そして4時間走り続けて次の村に辿り着いた。
「すげぇぜアニキ。こんなに早く走れたのは初めてですぜ」
「何なのよエナドリって! 人間じゃ無くなったみたいな気分よ!」
「当然だ。エナドリを飲めば人間の能力の先を目指せるのさ!」
フェードとアリスも俺について来れて良かったよ。
さて、今日の宿を探すとするか。
ん、なんだアレは?
近づいて見ると村人が豚に向かって石を投げている。
「何をしている?」
「畑を荒らされないように豚を追っ払ってるんだよ」
豚が悲しそうな目で俺を見ている。
村人が畑を守る為に追っ払いたいって事は理解出来る。
だけど豚が可哀そうだな。
「おい、お前。俺についてくる気はあるか?」
豚に問いかけると、俺の傍に寄って来た。
コイツ、俺の言葉を理解出来るのか?
「ねぇラウル。この豚どうするの? もしかして連れて行くなんて言わないよね?」
連れて行くか……それも悪くはないな。
俺にはアイテムボックスのような便利道具がない。
だから冒険で手に入れたお宝を運ぶ手段が必要だ。
こいつは足腰が強そうだから荷物持ちくらい出来るだろう。
「連れて行こう。なぁアンタ。

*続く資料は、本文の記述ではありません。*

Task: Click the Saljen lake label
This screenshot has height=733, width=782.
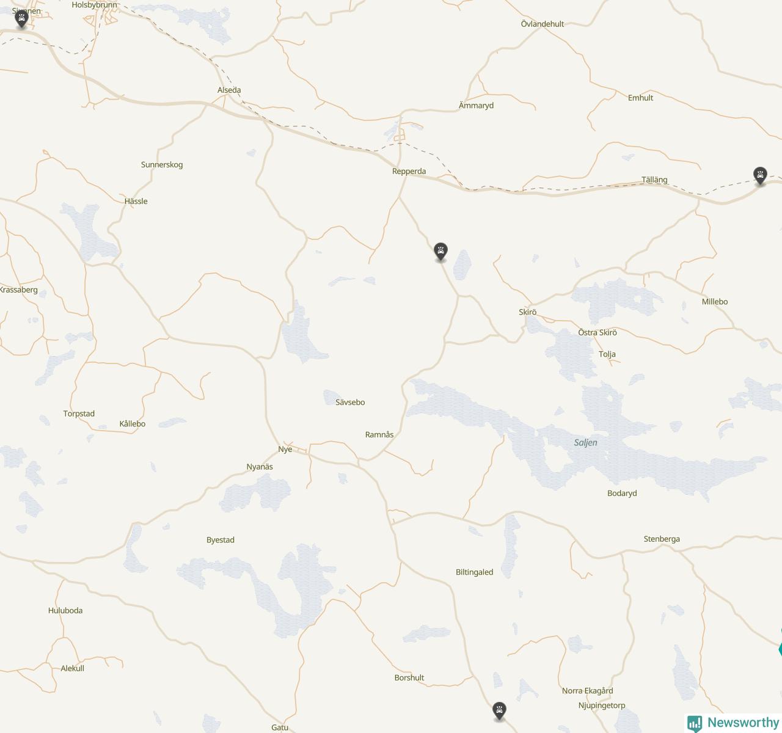Action: tap(585, 442)
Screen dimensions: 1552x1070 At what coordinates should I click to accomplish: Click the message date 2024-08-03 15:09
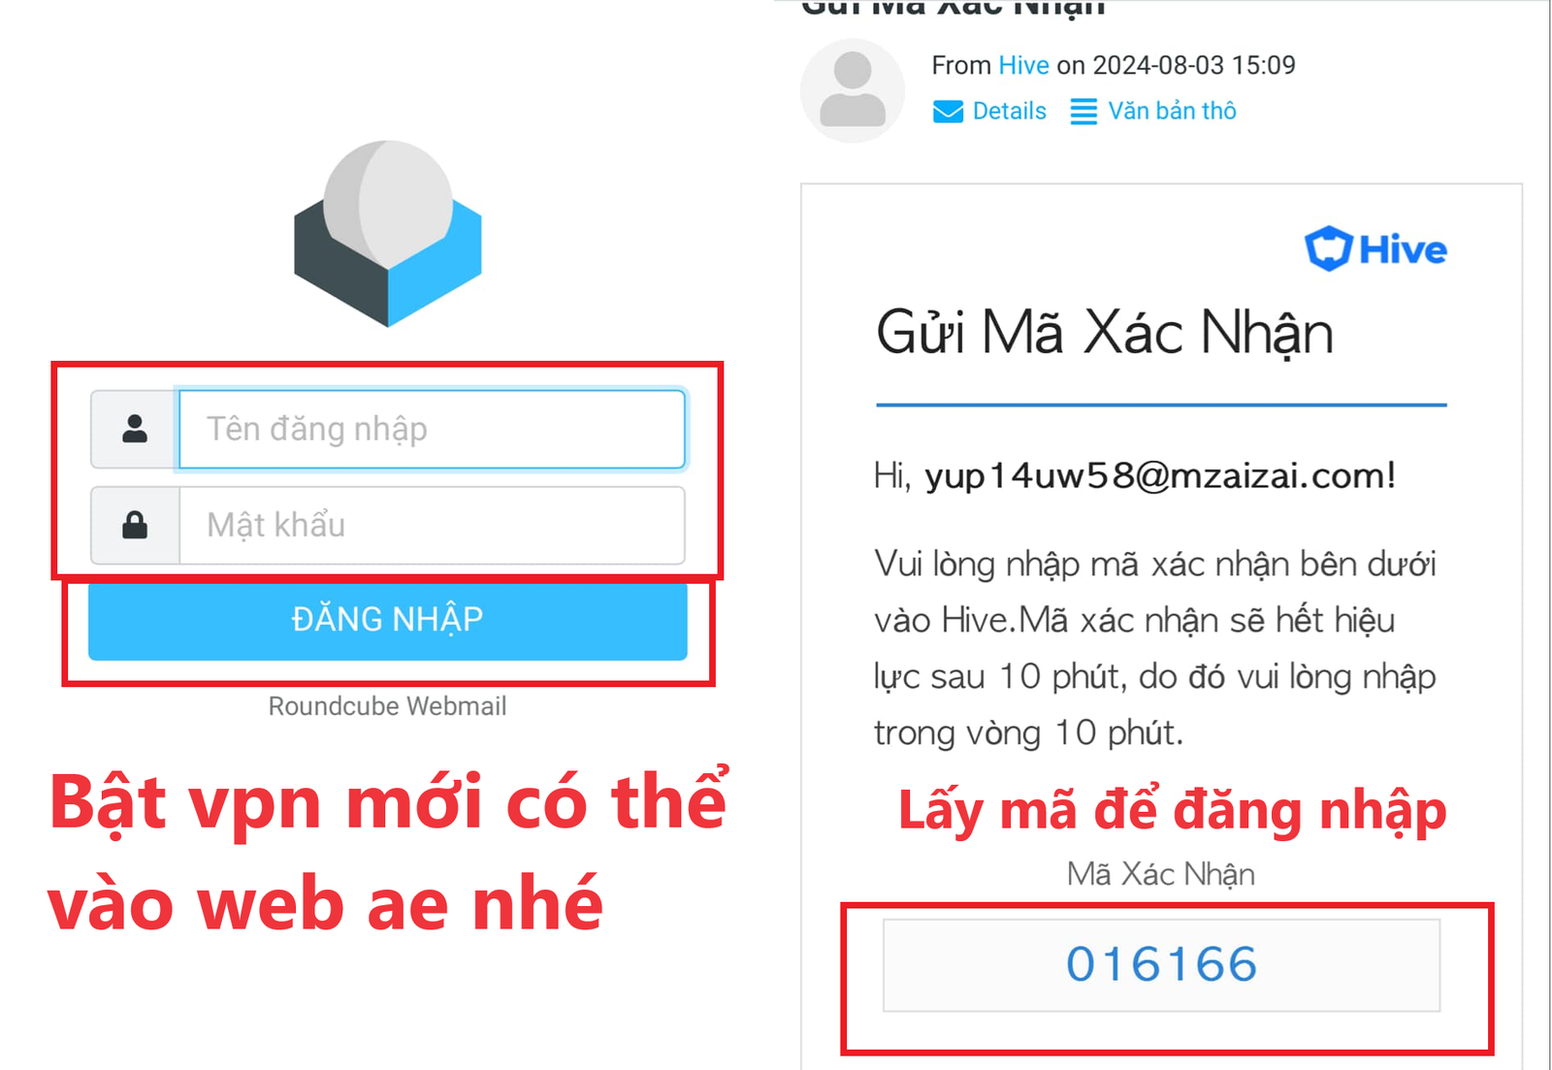click(1194, 65)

コイツを俺が連れて行っても良いか?」
「畑を荒らさないようにしてくれるなら構わないさ」
村人が去っていった。
「なんで豚を連れて歩かないといけないのよ……」
アリスは豚を連れて行くのが嫌そうだ。
「コイツはフェードの子分だ。荷物持ちを担当してもらう」
「オレの子分だって! おいお前! オレと一緒にアニキの役に立つんだぞ! お前にもエナドリを分けてやるよ」
「ン~ッ、ブッブッ」
フェードが豚を撫でながら、俺があげたエナドリを飲ませた。
弱っていた豚が元気になりフェードに懐いている。
せっかくだから名前を付けよう。
「今日からブタリウスを名乗るがいい。さて宿を探すぞフェード、アリス」
俺はフェード、アリス、ブタリウスと共に村に入った。